Recently, however, some lawmakers have put forward the idea that abolishing the ethics committees won’t be so easy: doing so, they argue, would require an amendment to the state constitution. This line of reasoning began when, in November of last year, the dean of the USC School of Law, Rob Wilcox, contended to a House GOP study panel on ethics reform that Article 3, Section 12 of the constitution puts the committees’ power in the hands of the legislative chambers and therefore can’t be devolved to an outside agency without a change to the constitution.

Specifically, Article 3, Section 12 states that “each house shall choose its own officers, determine its rules of procedure, [and] punish its members for disorderly conduct.”

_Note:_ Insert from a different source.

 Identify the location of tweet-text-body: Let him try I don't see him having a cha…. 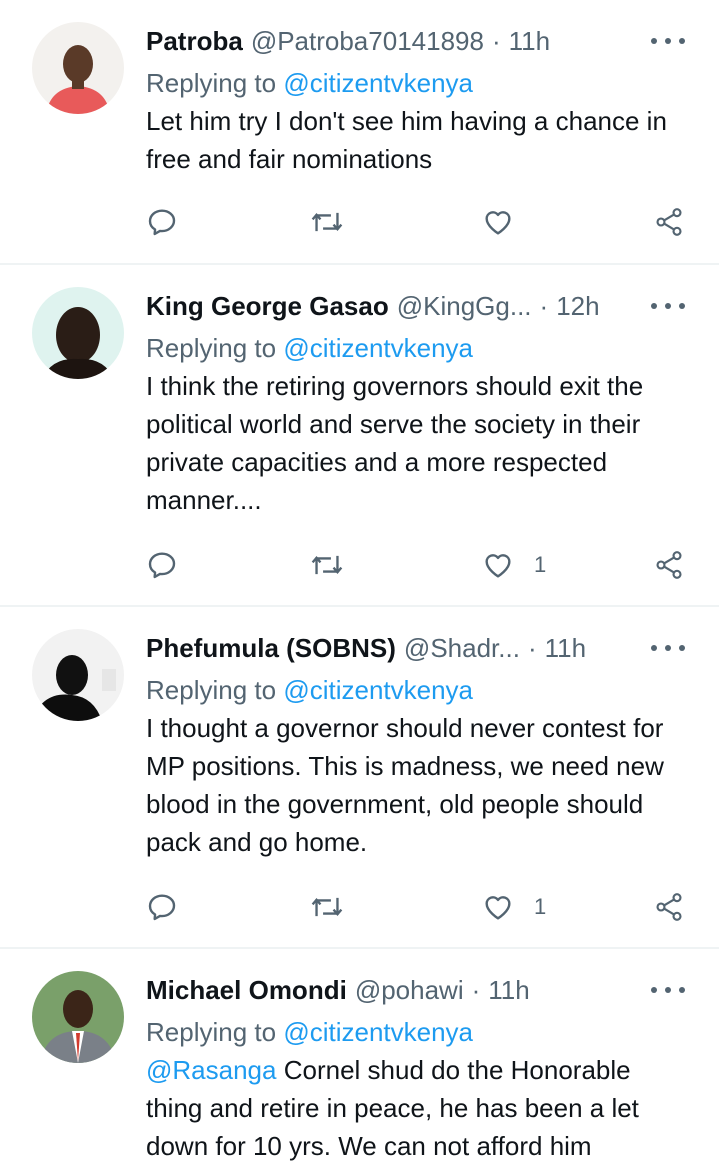
(406, 140).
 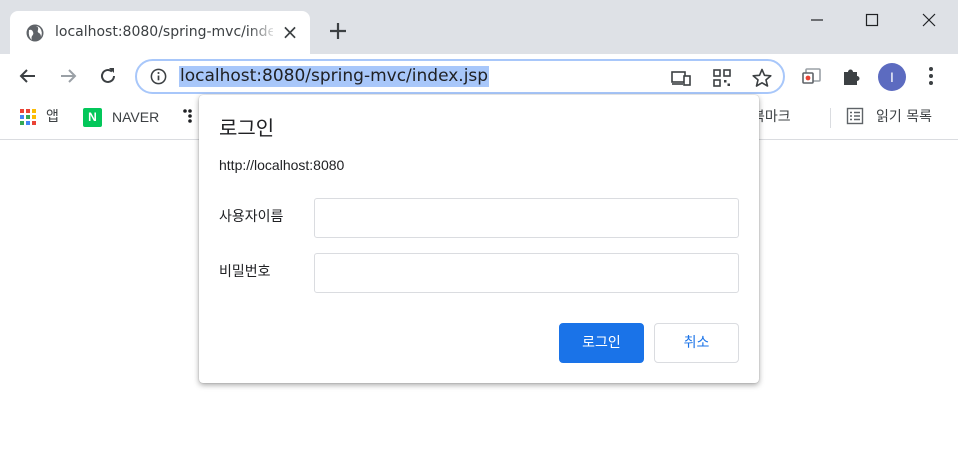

Note that the constitution does not create the ethics committees. Those are established by statute. It’s hard to see why committees created by statute could only be abolished by constitutional amendment.

The trouble with Prof. Wilcox’s argument is that it conflates legislative rules, which apply only to members of the General Assembly as members of the General Assembly, and state ethics laws, which apply to all state public officials. Or to put it another way: Ethics laws are part of the law code, whereas Article 3, Section 12 has to do with non-codified “rules of procedure.” The constitution simply does not prevent the General Assembly from assigning to, or sharing with, another entity the duty to enforce ethics laws.

(Incidentally, Prof. John Simpkins of the Charleston School of Law recently pointed out at the governor’s Ethics Reform Study Commission, that Article 3, Section 12 has preponderantly to do with the General Assembly’s power to stop disorderly conduct – and thus not with members’ violations of ethics laws. Click here, and fast forward to 23:30.)

Granted, the General Assembly would have to change the constitution if members wished to give an outside agency power to amend their internal rules of procedure. But clearly that’s not the intention here.

The underlying principle here is plain: Lawmakers shouldn’t have the power to punish the ethics violations of their colleagues, friends, and allies. Other public officials, from the governor down, face an independent agency, and so should members of the General Assembly. Making that a reality does not require a constitutional amendment. It requires only that the General Assembly admit the obvious, and relinquish an improper power.